従業員の希望が高い福利厚生は、例えば「育児・介護援助施策」や「健康維持、増進対策」、「自己啓発援助制度」などが考えられるだろう。ただし、これらのメニューを充実させたとしても十分ではない。
従業員が望む福利厚生は、年齢、性別、勤務地によって大きく異なると考えるのが普通だ。例えば、若い人は休暇関連の充実を望む傾向がある一方、高齢社員は定年退職後の生活支援など、定年後の生活を視野に入れた福利厚生の充実を望むだろう。社員が望む福利厚生は実にさまざまだ。会社として、多様なメニューを揃え、かつ低コストでこれを実現することは簡単ではない。
福利厚生アウトソーシング登場
福利厚生の見直しが進む中で誕生したサービスが、福利厚生のアウトソーシングだ。福利厚生のアウトソーシングは、「企業自身が福利厚生を整備・運用する」といったこれまでの考えを抜本的に見直すもの。アウトソーシングサービスを提供する会社を「アウトソーサー」という。 具体的には、会社は社員規模に応じた入会金と月会費をアウトソーサーに支払い、後は福利厚生の一切の運用を任せるのだ。
福利厚生のアウトソーサーが用意してるメニューは非常に充実している。アウトソーサーのホームページや、資料を取り寄せて読んでみると、そのことがよく分かる。以下はその例だ。
メニューが非常に充実している割に利用料金が安いことも特徴だ。個々のアウトソーサーによって異なるものの、例えばあるアウトソーサーは以下の価格設定になっている。
- 入会金:5万円(従業員~100名)/15万円(従業員~1000名)
- 1人当りの月会費:330~400円
福利厚生アウトソーシングは、このサービスが登場した当初は、独自で充実した福利厚生制度を構築できない中堅・中小企業が利用していた。しかしその後、日本を代表するような大企業も盛んに利用するようになってきた。福利厚生のアウトソーシングを利用すれば、低コストで福利厚生メニューを充実できるだけでなく、制度の管理も任せることが可能となり、福利厚生の課題であるメニューの充実とコスト削減の解決策になり得るからだ。
シェアリング・エコノミー
20年前までは福利厚生は企業が独自に運営するのが通常だったが、その後、福利厚生をアウトソーシングすることが一般化し、かなり市民権を得たと言えるだろう。このところの世の中のサブスクリプション志向が、「所有価値より利用価値」という価値感の変化のあらわれだとすると、社宅や保養所を所有することの相対的な価値は下がり続けるに違いない。

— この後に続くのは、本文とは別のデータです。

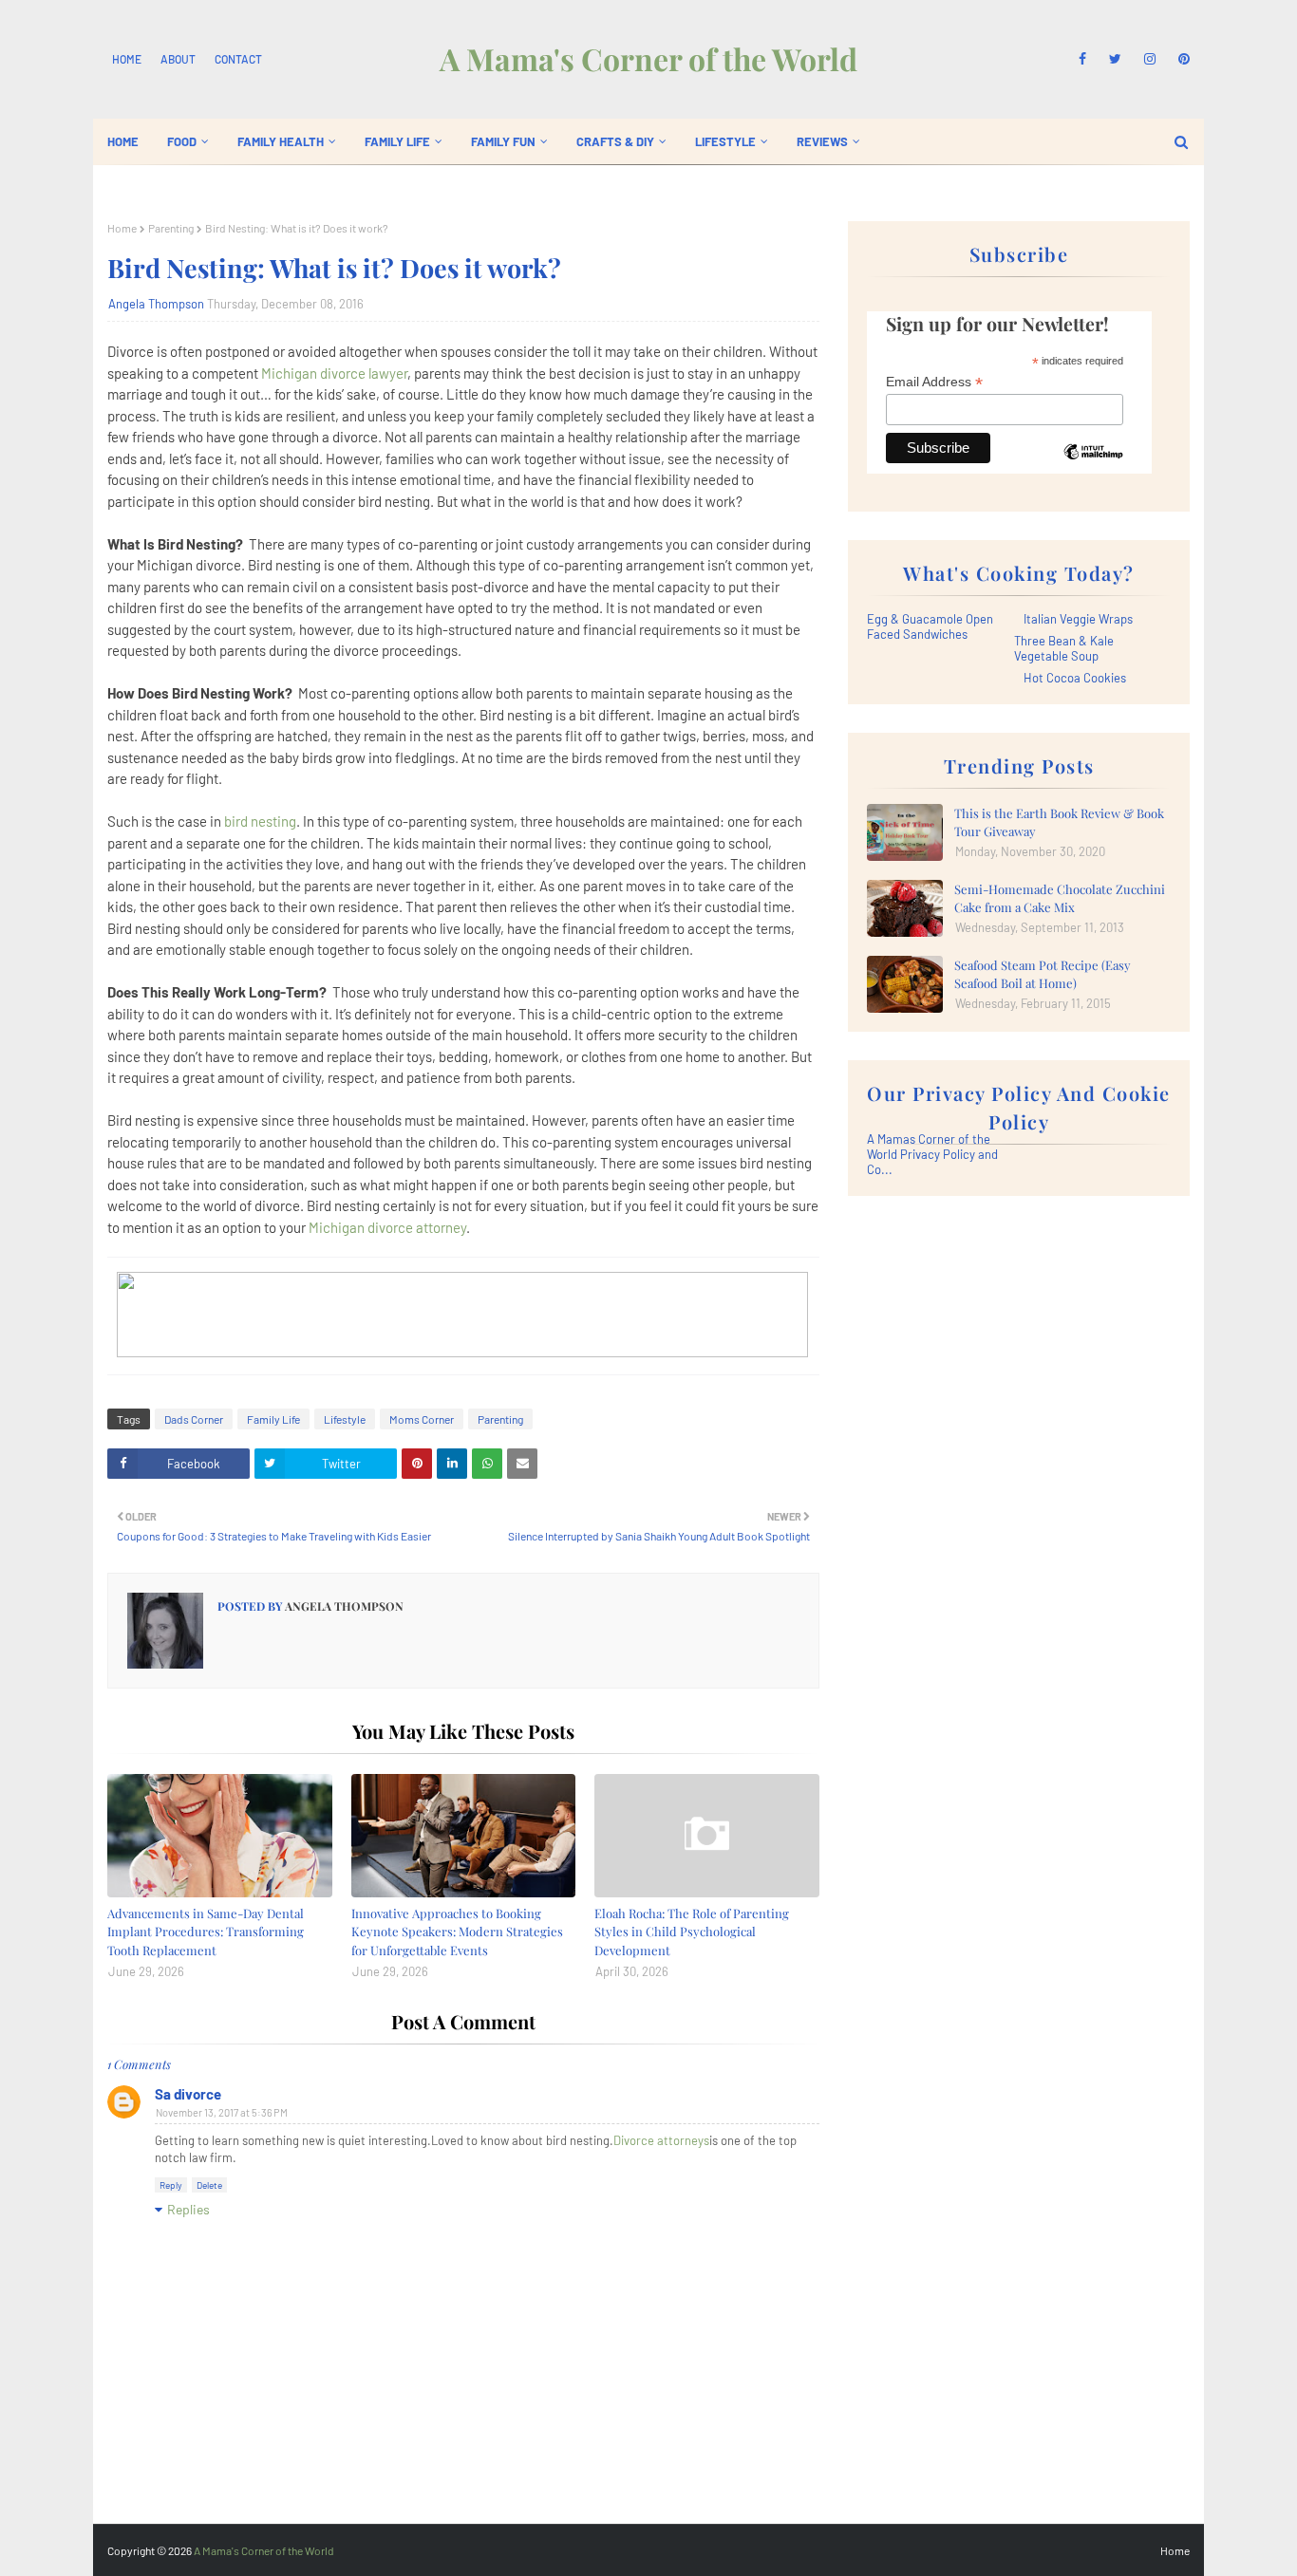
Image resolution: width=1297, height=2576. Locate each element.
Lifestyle (345, 1419)
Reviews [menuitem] (822, 141)
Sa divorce (188, 2093)
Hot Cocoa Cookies (1075, 677)
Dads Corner (193, 1419)
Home (126, 58)
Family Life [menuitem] (397, 141)
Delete (209, 2185)
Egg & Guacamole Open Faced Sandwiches (930, 626)
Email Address (934, 382)
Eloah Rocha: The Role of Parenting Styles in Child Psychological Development (691, 1931)
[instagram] (1149, 59)
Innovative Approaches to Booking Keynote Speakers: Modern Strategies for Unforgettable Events (457, 1931)
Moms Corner (421, 1419)
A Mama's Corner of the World (648, 58)
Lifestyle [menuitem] (725, 141)
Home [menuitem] (123, 141)
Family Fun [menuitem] (503, 141)
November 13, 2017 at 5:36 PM (222, 2112)
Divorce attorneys (661, 2140)
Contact (238, 58)
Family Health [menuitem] (280, 141)
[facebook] (1082, 59)
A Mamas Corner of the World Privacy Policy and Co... (932, 1154)
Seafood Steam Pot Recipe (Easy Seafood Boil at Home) (1042, 974)
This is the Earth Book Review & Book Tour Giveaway (1059, 822)
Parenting (171, 227)
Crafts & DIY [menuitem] (615, 141)
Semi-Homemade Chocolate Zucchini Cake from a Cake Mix (1059, 898)
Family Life (273, 1419)
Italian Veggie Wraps (1078, 618)
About (178, 58)
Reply (171, 2185)
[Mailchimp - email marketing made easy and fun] (1092, 466)
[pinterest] (1181, 59)
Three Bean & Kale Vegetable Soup (1064, 648)
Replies (188, 2209)
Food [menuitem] (182, 141)
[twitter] (1115, 59)
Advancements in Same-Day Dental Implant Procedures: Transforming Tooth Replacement (205, 1931)
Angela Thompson (156, 303)
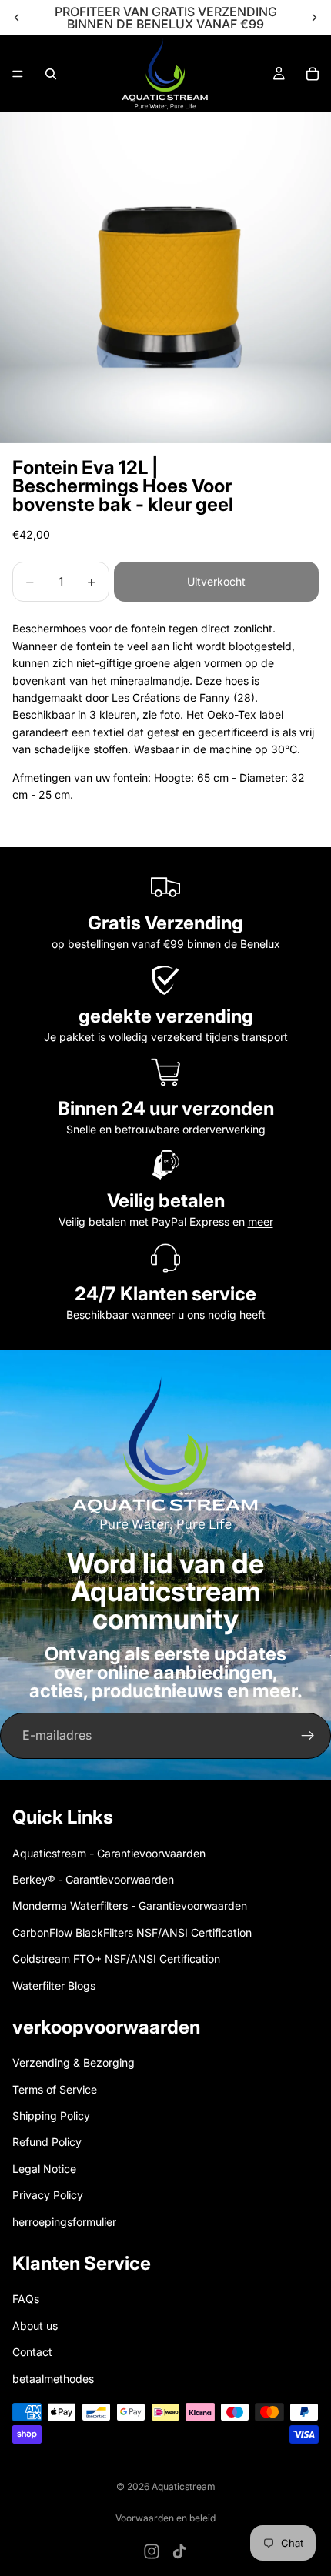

もうひとつの世の中のトレンドは「シェアリング・エコノミー」。共有経済だ。福利厚生アウトソーシングは会社経営から見ると、総務や管理系組織のコストをシェアリング・エコノミー によって削減するという側面もある。
現在、福利厚生のアウトソーサーは会員企業を獲得するためにメニューの充実や料金の引き下げに一層の力を注いでいる。そうなれば、サービスを利用する企業側のメリットはさらに強まることになる。
アウトソーサー選択の考え方
代表的な福利厚生のアウトソーサーは、以下の4社だろう。社名とサービス名を列挙する。
・株式会社ベネフィット・ワン:ベネフィット・ステーション
・株式会社リロクラブ:福利厚生倶楽部
・株式会社イーウェル:WELBOX(ウェルボックス)
・株式会社JTBベネフィット:えらべる倶楽部
これらアウトソーサーが提供するメニュー、利用価格に大きな差異はない。それぞれ多くの会員企業を獲得し、そのスケールメリットからメニューを充実させ、利用料金を低く抑えている。代表的アウトソーサーとして4社をあげたが、それ以外にも選択肢があり、どこにお世話になるかについて迷うことろだ。
選択する際のポイント
前述の通り、各アウトソーサーが提供するメニューにそれほど大きな違いはない。似通ったアウトソーサーの中から提携先を選択するには、相手の話を聞く前にまず自社が福利厚生をアウトソーシングすることのメリットを改めて明確にしたうえで、各アウトソーサーのサービスを比較してみることが大切だ。
■運営実務の軽減
直営の保養所を有している場合などは、社員からの申し込み受付、空室確認などのすべてを自社の社員が行う。アウトソーシングを利用すれば、これらはアウトソーサーが行ってくれるため、企業の負担は軽減する。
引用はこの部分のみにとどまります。